分析用の本文.
医学部を目指すなら人間らしい人としての当たり前の感情を…

こんにちは。

大阪・神戸・京都の国語専門家庭教師住吉那巳枝です。

毎年、夏の時期はとある医学部専門予備校の私大小論文の分析記事の作成に追われます。書籍記事用の短いものとは別に、より深くまとめた分析記事も別途作成しています。こちらは医学部情報サイト掲載用です。

毎年私大小論文の課題を分析していて思うのは、根本にあるのはふつ~の人を私大医学部は求めているのだなということ。ふつ~の人とは、人間らしい人であるということです。私大医学部小論文の課題はバラエティーに富んでいます。多くの大学は課題文型かテーマ型ですが、愛知医科のように判じ絵を出したり、順天堂のように絵を出したり、日本医科のように映像を見せたりするところもある。こうした大学であっても、見ているのは人としてまっとうな感性があるかどうか。患者を前にしたときに医師として人間らしい対応ができるかどうか。そういったところを見ているように感じます。

今年の日本医科の問題では「つみきのいえ」というアニメーションを見て思ったことを述べるというものが出題されました。「つみきのいえ」は2008年に公開されたアニメーション映画です。海に沈んでゆく街で暮らす老人は海面上昇にともなってレンガを積み重ねて家を上へ上へと建て増ししていく。冒頭の場面は一つのワイングラスと魚をメインにした食卓。おじいさんが一人で食事をしています。ある日、増築作業中におじいさんはパイプを海に落としてしまい、潜水服を着て海の中へと探しにいきます。

データ抜粋.

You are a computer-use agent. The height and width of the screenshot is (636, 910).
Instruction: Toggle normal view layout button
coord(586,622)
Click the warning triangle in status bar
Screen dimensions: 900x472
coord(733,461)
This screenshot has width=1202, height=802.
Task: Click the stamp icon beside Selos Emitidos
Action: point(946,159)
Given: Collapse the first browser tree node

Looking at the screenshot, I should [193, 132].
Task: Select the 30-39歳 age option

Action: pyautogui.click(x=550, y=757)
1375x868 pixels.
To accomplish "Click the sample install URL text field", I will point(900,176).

取り組む課題.
(1) 医学部小論文の本文によると、アニメーション映画「つみきのいえ」は何年に公開されたか。
(2) 医学部小論文の本文の内容を二文でまとめてください。
(3) 医学部小論文の本文を、最後の文のあとから書き継いでください。
データの行は、本文とは別の資料です。

課題ごとの解答.
(1) 2008年。

(2) 筆者は毎年私大医学部の小論文課題を分析しており、出題形式は大学ごとにさまざまでも、根本では人としてまっとうな感性を持つ人間らしい人が求められていると感じている。今年の日本医科では、2008年公開のアニメーション映画「つみきのいえ」を見て思ったことを述べる問題が出された。

(3)
海の中にはこれまで過ごしてきた部屋が続いている。その部屋にはその時々の思い出が眠っている。おばあさんとの別れ、娘夫婦と孫との日常、娘の結婚、妻との出逢い…。回想シーンが繰り広げられていきます。一番下の部屋にたどりつくと、一つのワイングラスが転がっています。その部屋の思い出は妻と二人でこの家を作り始めたときのもの。そして、二人でワインを飲みながら食卓を囲んでいるもの。おじいさんは、転がっていたワイングラスを拾い、今生活している最上階の部屋へと戻ります。その部屋で二つのワイングラスにワインを注ぎ、乾杯をする。

このアニメを見て何を思うか。人の一生、人間にとっての思い出の意義、温暖化による海面上昇はひとごではないでしょう……。このおじいさんの姿は遠い未来の子孫の姿かもしれない。難しいことを答える必要は何もないのです。人として当たり前の感覚を、当たり前にわきあがるであろう感情を正確に伝えることができればいいのです。

だから医学部を目指すなら、人間らしさを、人としての当たり前の感情を、幼いうちから大切に育んでほしいと思います。